The Iranian regime is believed to be operating polling stations across the United States ahead of the country’s election on Friday, an effort that appears to violate U.S. laws barring Iranian agents from operating on American soil in this manner, according to sources apprised of the situation.
There are nearly 50 such polling stations across the United States, including in major American cities such as New York City and Washington, D.C., according to a list of polling stations published online.
Iranian polling stations have already been shut down in Canada and calls are mounting for the Trump administration to take similar action, according to a White House petition created by Iranian dissident groups that call on President Donald Trump to "shut down illegal Iranian regime election sites in the U.S."
As Iran gears up to hold its presidential election on Friday—a process critics have described as corrupt—Iranian regime opponents are warning that the polling sites will be staffed by agents of the Islamic Republic. This may be a violation of U.S. laws barring regime officials from traveling across America without explicit permission from the State Department.

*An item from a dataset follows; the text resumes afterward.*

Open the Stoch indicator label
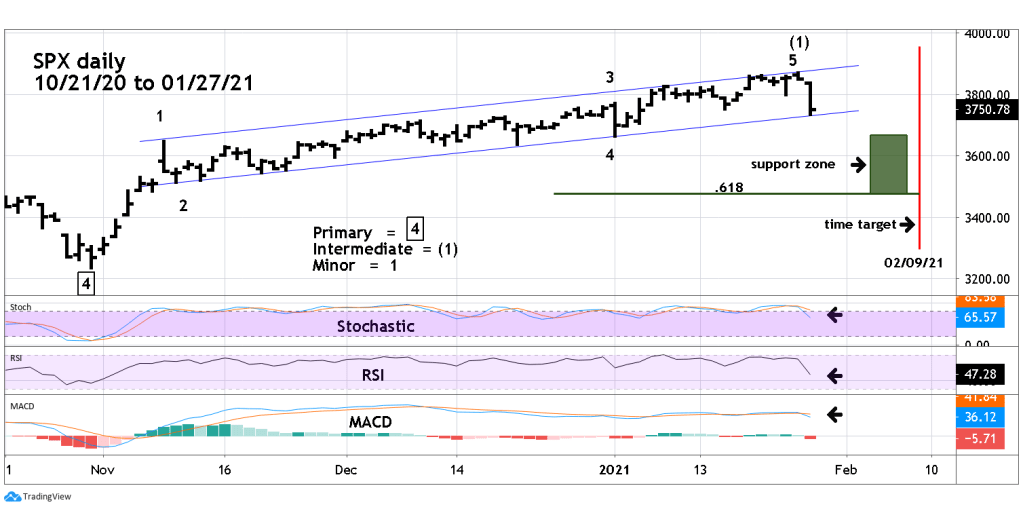Screen dimensions: 1023x509 tap(20, 305)
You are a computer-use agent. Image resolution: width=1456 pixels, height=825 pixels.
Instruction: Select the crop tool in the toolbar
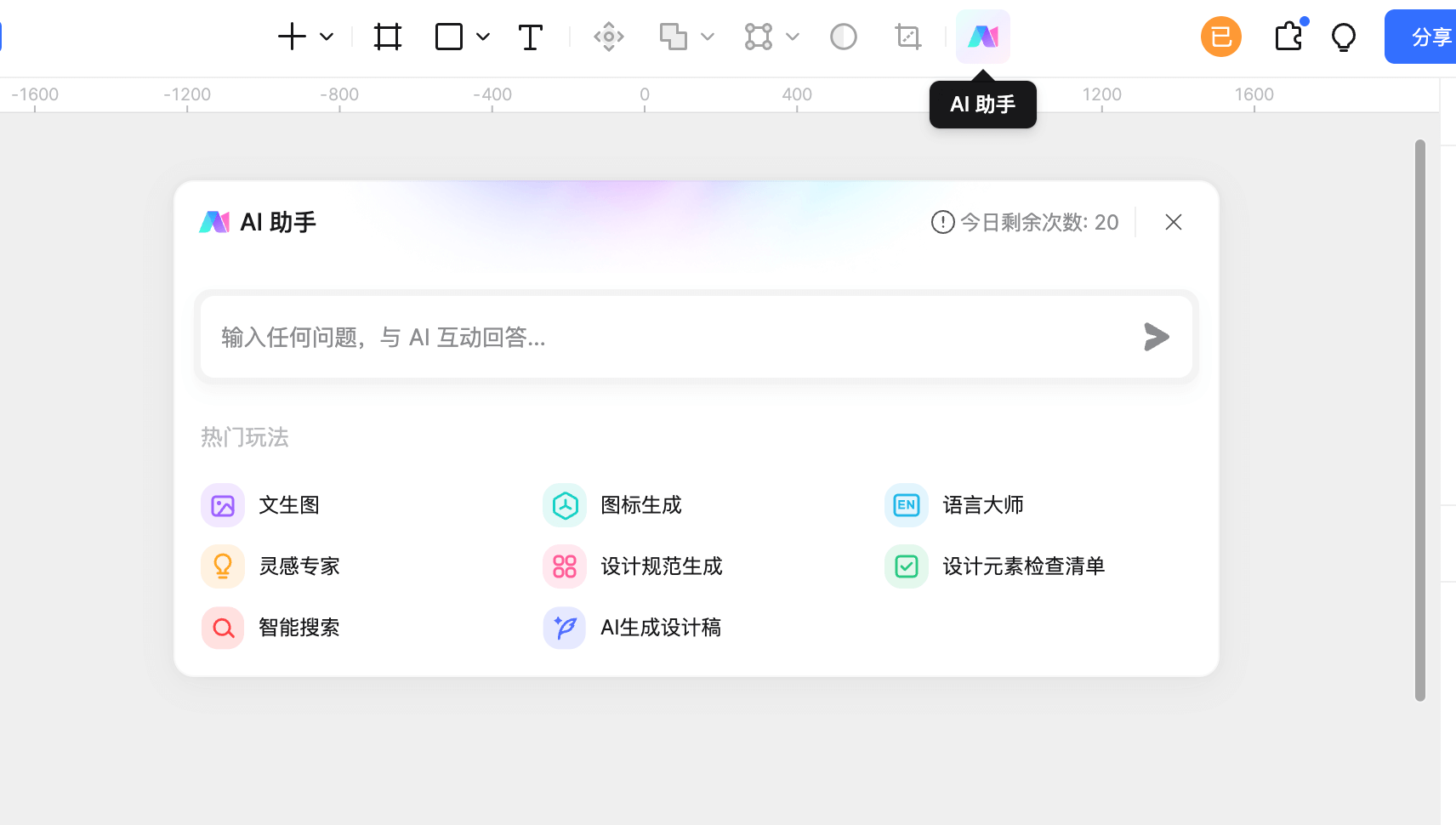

U.S. law prohibits agents of the Iranian regime from traveling 25 miles outside of New York City and Washington, D.C., without explicit permission from the government. Additionally, sanctions prohibit U.S. individuals from conducting business with representatives of the Iranian government.
A State Department official would not comment specifically on Iran’s efforts in America but told the Free Beacon there is generally no prohibition on foreign countries conducting voting activities in the United States.
"There is no general prohibition on voting activities conducted by foreign countries on behalf of their citizens in the United States," the official said. "Foreign governments establishing polling stations are expected to carry out election-related activities in the United States in a manner consistent with U.S. law and regulations, and with due respect for the sovereignty and public order of the United States."
Kenneth Timmerman, the pro-bono president of the Foundation for Democracy in Iran, told the Free Beacon that the Iranians held similar operations under the Obama presidency.
"They have gotten away with it in previous elections because the Obama administration actually instructed the FBI not to do anything about this," said Timmerman, who first raised the issue in an article published by Front Page Magazine. "This time, the only way they’d get away with it is if the Justice Department and the administration is asleep at the switch."
Timmerman delivered to the White House last week a letter informing the president of the situation, but has yet to hear back.
In order to man the stations, there will be "hundreds of actual paid agents of the Islamic regime operating throughout this country," Timmerman said, raising concerns about violations of U.S. laws barring such activity.
"Under the Iran sanctions regulations, it is illegal for a U.S. person to provide services, any kind of services to the government of Iran directly or through cutouts," Timmerman said.
Many of the polling places will be set up at universities and hotels, according to a comprehensive list of the polling stations.
U.S. authorities have the right to arrest any Iranian agents who will be on the ground running these polling stations, according to those petitioning the White House to shut down the sites.
"In an attempt to bolster its legitimacy, the Iranian regime has announced that it will open 56 polling places across the United States where Iranian citizens can vote, 17 of which have been identified," the dissidents write in their petition to the White House.
"We ask President Donald J. Trump to shut down these illegal election sites and take all appropriate legal action against those involved in renting, providing, manning or otherwise servicing these facilities under the International Emergency Economic Powers Act (IEEPA) and other authorities," the petition states.
The Islamic Republic’s practice of banning candidates it deems acceptable has drawn criticism in the past from groups such as Human Rights Watch, which has said in 2016 its system was "damaging prospects for free and fair parliamentary elections."
President Hassan Rouhani, a so-called moderate, is expected to easily win a second term as the country’s leader. Results are likely to be announced over the weekend.